**Job 1:** Name every person identified by name in the passage about Missouri's divorce law below.
┌─ Passage
That law has been on the books since 1973 and was amended in 2016. It’s in the news now because state representative Ashley Aune is horrified. She introduced legislation earlier this month that would undo what she called an “archaic loophole.” Speaking to Fox4KC, Aune, a Democrat, said, “I just want moms in difficult situations to get out if they need to. This is something that was brought to me by folks in my community who shared that it was a huge problem,” Aune said. In a committee meeting, she shared the story of a woman affected by the existing law, saying: “Not only was she being physically and emotionally abused, but there was reproduction coercion used. When she found out she was pregnant and asked a lawyer if she could get a divorce, she was essentially told no. It was so demoralizing for her to hear that. She felt she had no options.”

Aune told The Kansas City Star she first heard about the law from Synergy Services, which provides services to domestic violence survivors. Sara Brammer, the group’s vice president of domestic violence, told the outlet the law “puts families in a bad position” by dragging out the separation process and puts abuse victims in particularly dangerous positions. Matthew Huffman, who works for the Missouri Coalition Against Domestic & Sexual Violence, told Fox4KC that Aune’s legislation “could literally save lives.... For abusive partners, they might be using reproductive coercion and control to keep their partner pregnant so that they can’t ever actually be granted a divorce.”

Noting the fact that Missouri has effectively banned all abortion, including in cases of rape and incest, Aune said this month: “In a state where we are currently forcing women to carry babies to term, I think it’s important that, you know, women who are in that position who are also looking to get out of a marriage have the capacity to do so.” And yet, she does not have high hopes that her bill will land on Missouri governor Mike Parson’s desk this legislative session. State senator Denny Hoskins, a Republican, told The Kansas City Star that while he would be okay to allow divorces in the case of abuse, i.e., the most extreme circumstances, he is not in favor of letting just any pregnant person decide what to do with their lives. “Just because the husband and wife are not getting along, or irreconcilable differences, I would not consider that that would be a good reason to get divorced during a pregnancy,” he said.
└─
┌─ Rows
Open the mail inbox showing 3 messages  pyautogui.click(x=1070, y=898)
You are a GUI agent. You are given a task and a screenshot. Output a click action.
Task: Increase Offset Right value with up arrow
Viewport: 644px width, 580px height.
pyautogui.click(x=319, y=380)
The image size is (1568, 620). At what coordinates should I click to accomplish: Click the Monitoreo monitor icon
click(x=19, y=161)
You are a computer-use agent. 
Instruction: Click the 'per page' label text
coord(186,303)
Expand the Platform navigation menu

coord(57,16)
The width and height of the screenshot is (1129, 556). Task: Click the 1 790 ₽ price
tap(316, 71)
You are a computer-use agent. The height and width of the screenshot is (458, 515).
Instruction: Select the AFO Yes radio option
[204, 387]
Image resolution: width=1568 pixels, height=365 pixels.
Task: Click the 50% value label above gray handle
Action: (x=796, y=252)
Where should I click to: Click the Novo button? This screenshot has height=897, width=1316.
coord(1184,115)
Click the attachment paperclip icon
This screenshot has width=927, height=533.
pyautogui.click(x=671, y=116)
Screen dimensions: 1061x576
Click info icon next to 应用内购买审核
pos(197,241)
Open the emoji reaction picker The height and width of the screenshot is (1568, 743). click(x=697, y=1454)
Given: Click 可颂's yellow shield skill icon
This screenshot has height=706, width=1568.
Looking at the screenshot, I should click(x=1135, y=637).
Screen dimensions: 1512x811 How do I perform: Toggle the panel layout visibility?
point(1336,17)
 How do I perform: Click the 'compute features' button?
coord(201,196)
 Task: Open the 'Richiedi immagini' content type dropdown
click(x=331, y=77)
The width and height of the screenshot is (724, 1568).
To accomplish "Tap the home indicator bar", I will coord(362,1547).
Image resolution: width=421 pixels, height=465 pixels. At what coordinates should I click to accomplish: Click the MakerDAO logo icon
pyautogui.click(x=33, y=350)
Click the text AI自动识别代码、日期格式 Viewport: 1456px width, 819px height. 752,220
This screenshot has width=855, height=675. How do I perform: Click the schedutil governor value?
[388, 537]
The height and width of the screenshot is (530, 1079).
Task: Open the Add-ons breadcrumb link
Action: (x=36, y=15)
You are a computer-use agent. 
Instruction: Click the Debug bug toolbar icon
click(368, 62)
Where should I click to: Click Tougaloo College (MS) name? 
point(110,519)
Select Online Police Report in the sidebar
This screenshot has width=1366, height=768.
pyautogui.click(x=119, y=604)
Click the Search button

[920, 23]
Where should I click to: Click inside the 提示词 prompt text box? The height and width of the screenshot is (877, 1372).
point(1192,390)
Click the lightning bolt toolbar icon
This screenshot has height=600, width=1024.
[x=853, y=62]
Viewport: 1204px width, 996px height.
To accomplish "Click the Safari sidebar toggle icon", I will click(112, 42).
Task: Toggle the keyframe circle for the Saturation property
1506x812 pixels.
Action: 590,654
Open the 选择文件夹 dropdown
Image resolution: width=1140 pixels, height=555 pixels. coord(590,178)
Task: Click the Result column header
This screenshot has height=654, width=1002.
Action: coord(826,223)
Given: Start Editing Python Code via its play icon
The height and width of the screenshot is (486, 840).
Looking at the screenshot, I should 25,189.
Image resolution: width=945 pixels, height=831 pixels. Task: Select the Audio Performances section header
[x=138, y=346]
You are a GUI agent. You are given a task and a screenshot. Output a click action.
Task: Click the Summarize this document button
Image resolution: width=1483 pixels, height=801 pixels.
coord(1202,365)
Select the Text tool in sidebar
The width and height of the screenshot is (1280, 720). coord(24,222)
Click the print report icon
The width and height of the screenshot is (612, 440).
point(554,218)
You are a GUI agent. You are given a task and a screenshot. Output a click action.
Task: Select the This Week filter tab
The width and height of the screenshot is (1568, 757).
└─
**Job 2:** From the records above, output the lines verbatim, starting with the line that contains "Open the 选择文件夹 dropdown" and ending after the line that contains "Action: coord(826,223)".

**Expected answer 1:** Ashley Aune, Sara Brammer, Matthew Huffman, Mike Parson, Denny Hoskins

**Expected answer 2:**
Open the 选择文件夹 dropdown
Image resolution: width=1140 pixels, height=555 pixels. coord(590,178)
Task: Click the Result column header
This screenshot has height=654, width=1002.
Action: coord(826,223)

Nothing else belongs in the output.